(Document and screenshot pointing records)
=-=-=-=-=

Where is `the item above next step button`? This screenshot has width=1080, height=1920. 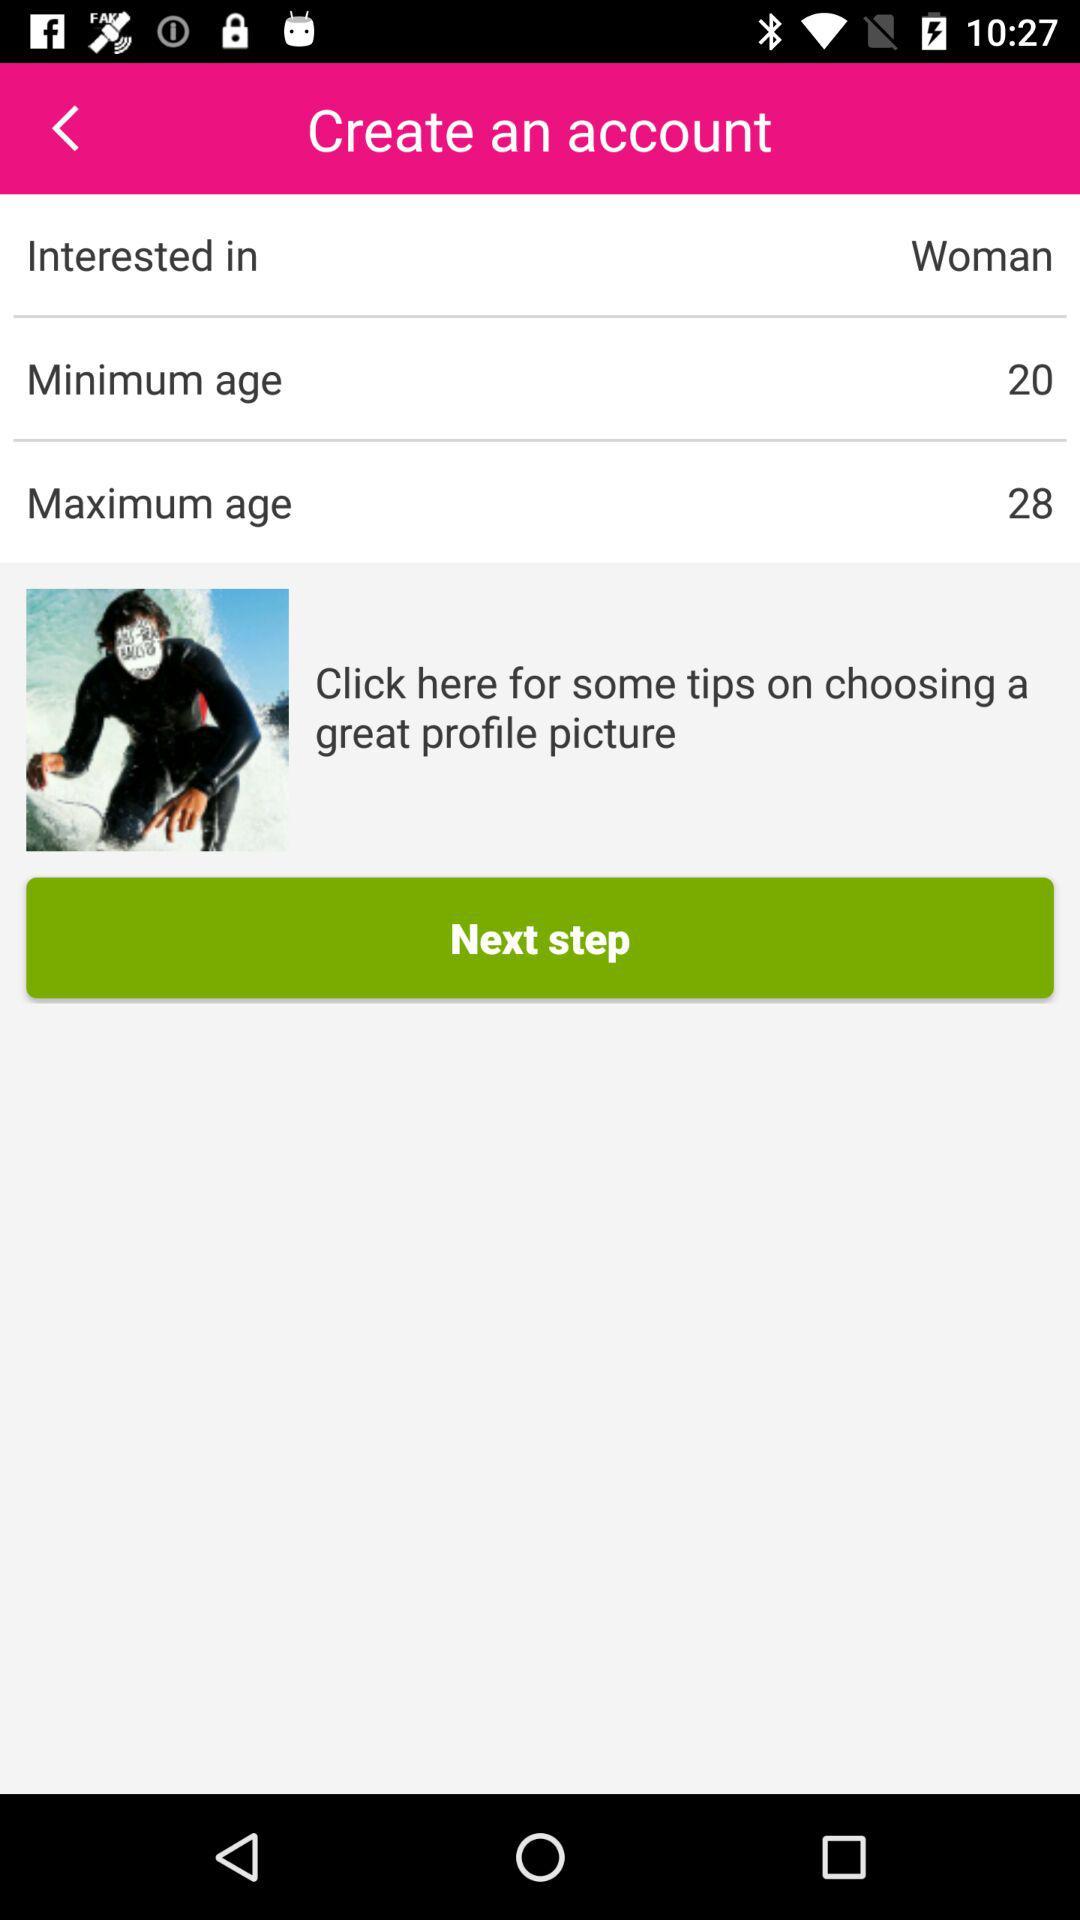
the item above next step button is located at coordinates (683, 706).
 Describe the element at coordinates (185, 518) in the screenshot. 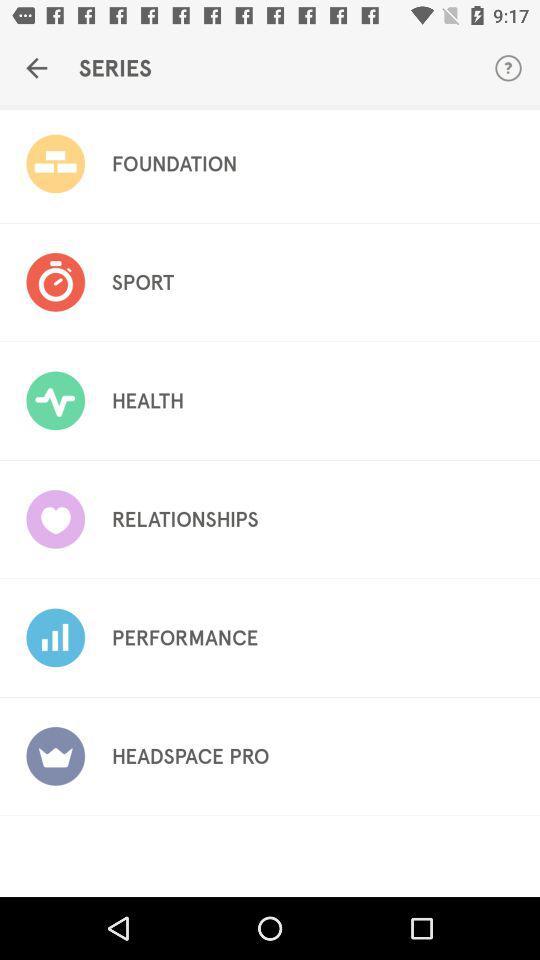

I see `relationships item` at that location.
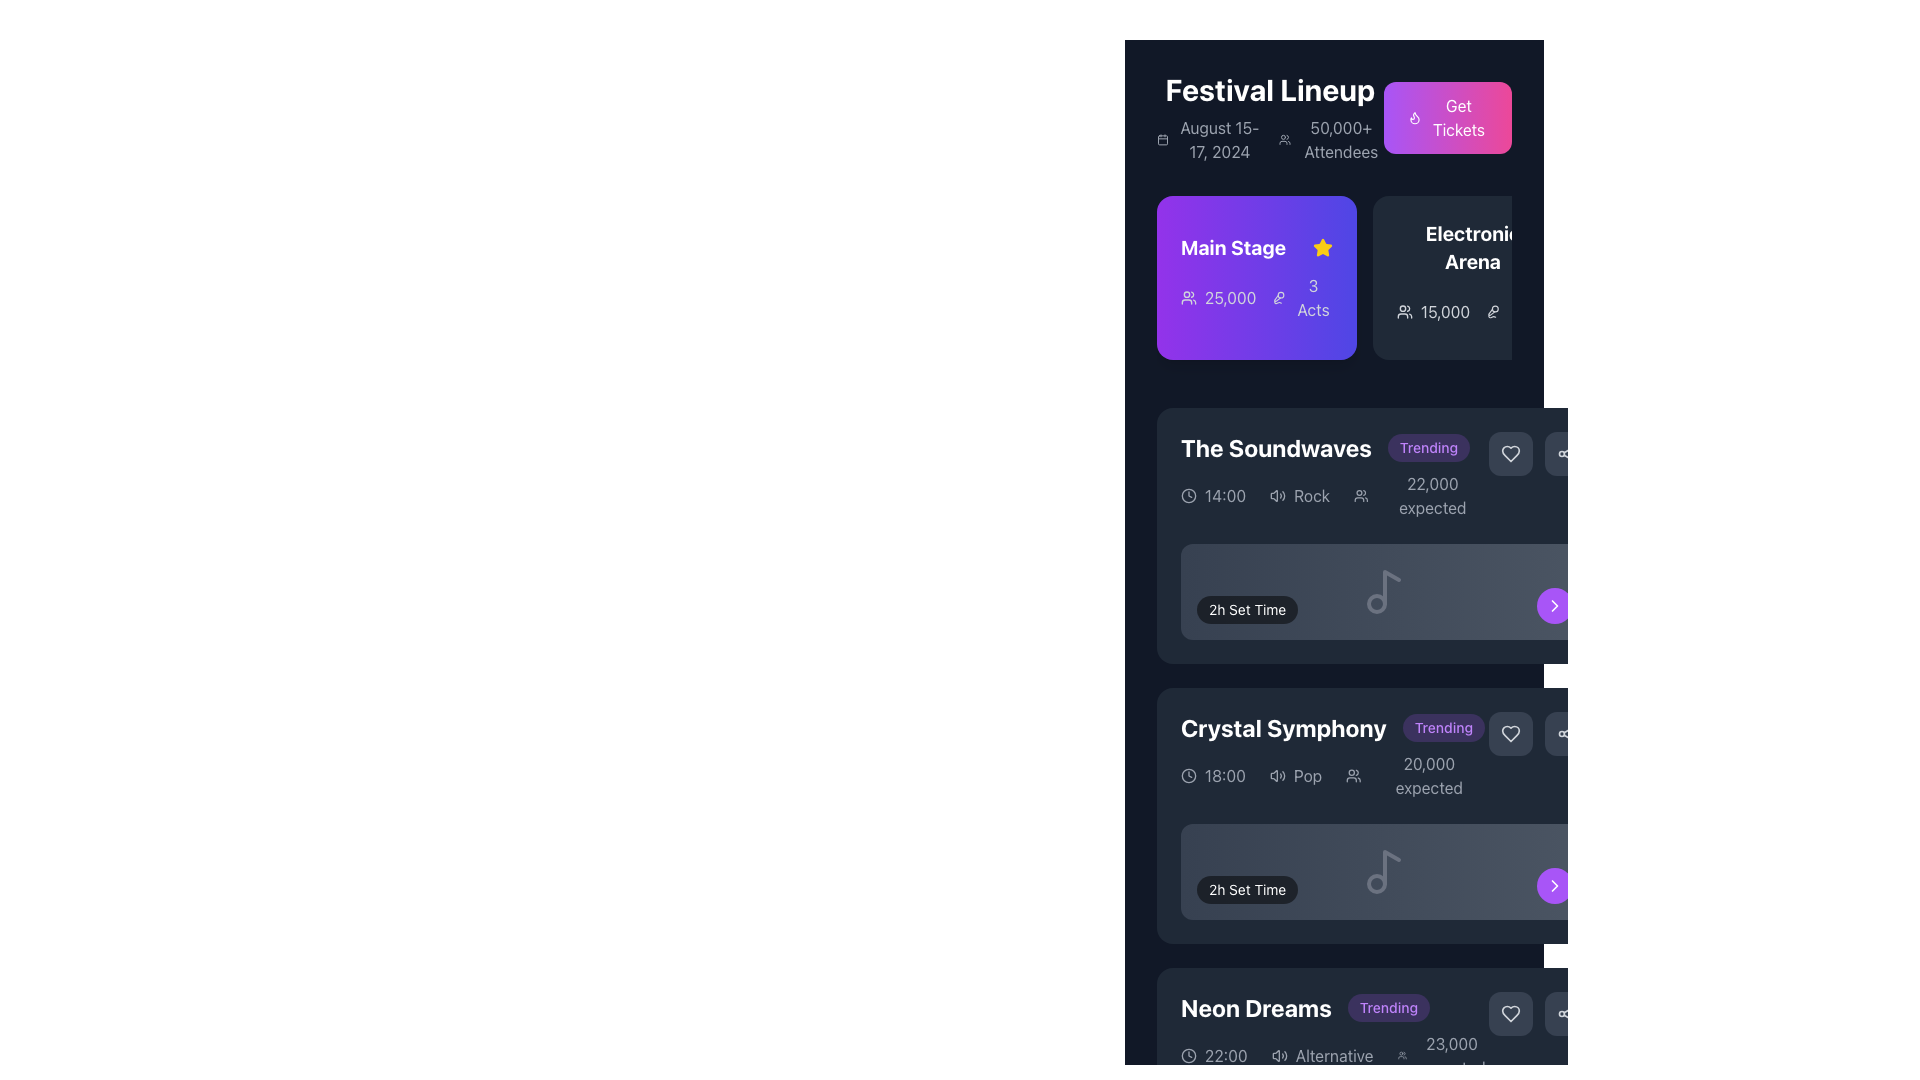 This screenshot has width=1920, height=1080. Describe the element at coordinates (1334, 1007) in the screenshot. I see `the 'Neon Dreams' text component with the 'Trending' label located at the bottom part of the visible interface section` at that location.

=-=-=-=-=

PROBLEM REQUIREMENTS -> Please rewrite all the records above with "Where is" replaced by "Where can I find" and everything else left unchanged. Leave out the pictures.

EXPECTED ANSWER ->
Where can I find `the item above next step button`? This screenshot has width=1080, height=1920. 
the item above next step button is located at coordinates (683, 706).
 Describe the element at coordinates (185, 518) in the screenshot. 

I see `relationships item` at that location.
 This screenshot has width=1920, height=1080. Describe the element at coordinates (1334, 1007) in the screenshot. I see `the 'Neon Dreams' text component with the 'Trending' label located at the bottom part of the visible interface section` at that location.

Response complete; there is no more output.